How do you use the Ratio Test on the series #sum_(n=1)^oo(-10)^n/(4^(2n+1)(n+1))# ?

Question

Emilia Aguilar · Accepted Answer

By Ratio Test, the posted series converges absolutely.

By Ratio Test:

#lim_{n to infty}|a_{n+1}/a_n|=lim_{n to infty}|{(-10)^{n+1}}/{4^{2n+3}(n+2)}cdot{4^{2n+1}(n+1)}/{(-10)^n}|#

By canceling out common factors:

#=lim_{n to infty}|{-10(n+1)}/{4^2(n+2)}|#

since #|{-10}/4^2|=5/8#, we have:

#=5/8lim_{n to infty}(n+1)/(n+2)#

by dividing the numerator and the denominator by #n#,

#=5/8 lim_{n to infty}{1+1/n}/{1+2/n}=5/8cdot 1=5/8<1#

Hence, #sum_{n=1}^{infty}{(-10)^n}/{4^{2n+1}(n+1)}# is absolutely convergent.

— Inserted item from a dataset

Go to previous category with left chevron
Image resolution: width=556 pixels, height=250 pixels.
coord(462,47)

Isabella Ackerman · Answer

undefined To use the Ratio Test on the series $ \sum_{n=1}^\infty \frac{(-10)^n}{4^{2n+1}(n+1)} $, we evaluate the limit:

$$ \lim_{n \to \infty} \left| \frac{a_{n+1}}{a_n} \right| $$

where $ a_n $ represents the $ n $-th term of the series.

In this case, $ a_n = \frac{(-10)^n}{4^{2n+1}(n+1)} $.

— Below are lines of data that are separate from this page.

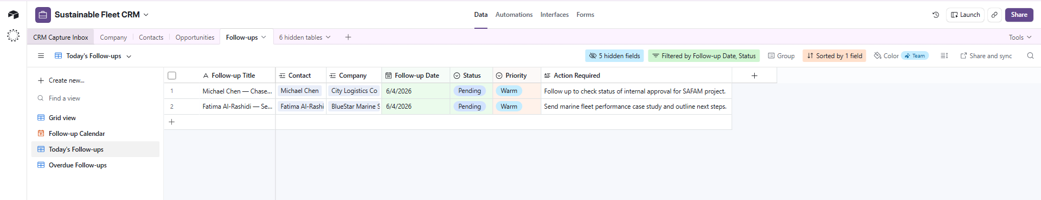Click the purple Share button
This screenshot has height=200, width=1041.
point(1019,15)
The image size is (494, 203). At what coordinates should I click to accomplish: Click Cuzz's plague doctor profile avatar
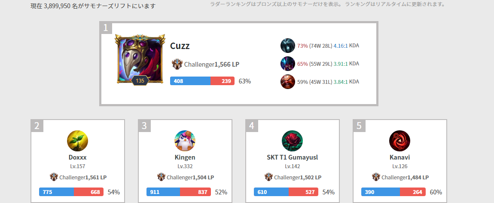point(140,59)
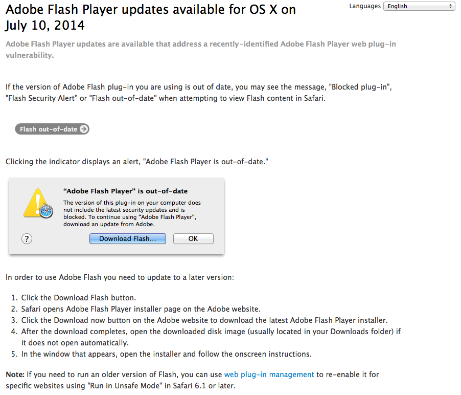The image size is (461, 395).
Task: Click the up-down arrows on the language selector
Action: pyautogui.click(x=451, y=6)
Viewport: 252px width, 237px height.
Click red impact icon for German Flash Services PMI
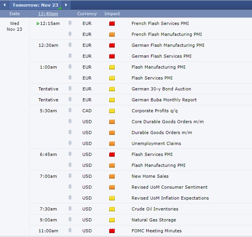112,56
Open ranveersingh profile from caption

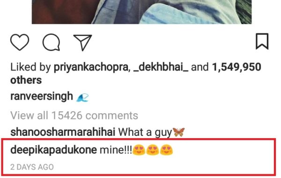point(42,97)
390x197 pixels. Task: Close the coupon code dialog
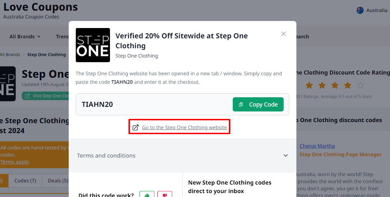pyautogui.click(x=284, y=34)
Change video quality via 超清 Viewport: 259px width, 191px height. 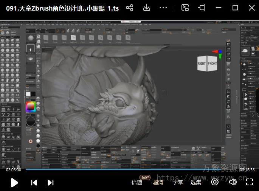158,182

Now, let's find $ a_{n+1} $:

$$ a_{n+1} = \frac{(-10)^{n+1}}{4^{2(n+1)+1}((n+1)+1)} = \frac{(-10)^{n+1}}{4^{2n+3}(n+2)} $$

Now, let's find the ratio $ \frac{a_{n+1}}{a_n} $:

$$ \frac{a_{n+1}}{a_n} = \frac{\frac{(-10)^{n+1}}{4^{2n+3}(n+2)}}{\frac{(-10)^n}{4^{2n+1}(n+1)}} $$

$$ = \frac{(-10)^{n+1}}{4^{2n+3}(n+2)} \cdot \frac{4^{2n+1}(n+1)}{(-10)^n} $$

$$ = \frac{(-10)(n+1)}{4^2(n+2)} $$

Now, let's take the limit as $ n $ approaches infinity:

$$ \lim_{n \to \infty} \frac{(-10)(n+1)}{4^2(n+2)} = \lim_{n \to \infty} \frac{-10n - 10}{16n + 32} = \frac{-10}{16} = -\frac{5}{8} $$

Since the absolute value of this ratio is less than 1, specifically $ \frac{5}{8} $, by the Ratio Test, the given series $ \sum_{n=1}^\infty \frac{(-10)^n}{4^{2n+1}(n+1)} $ converges.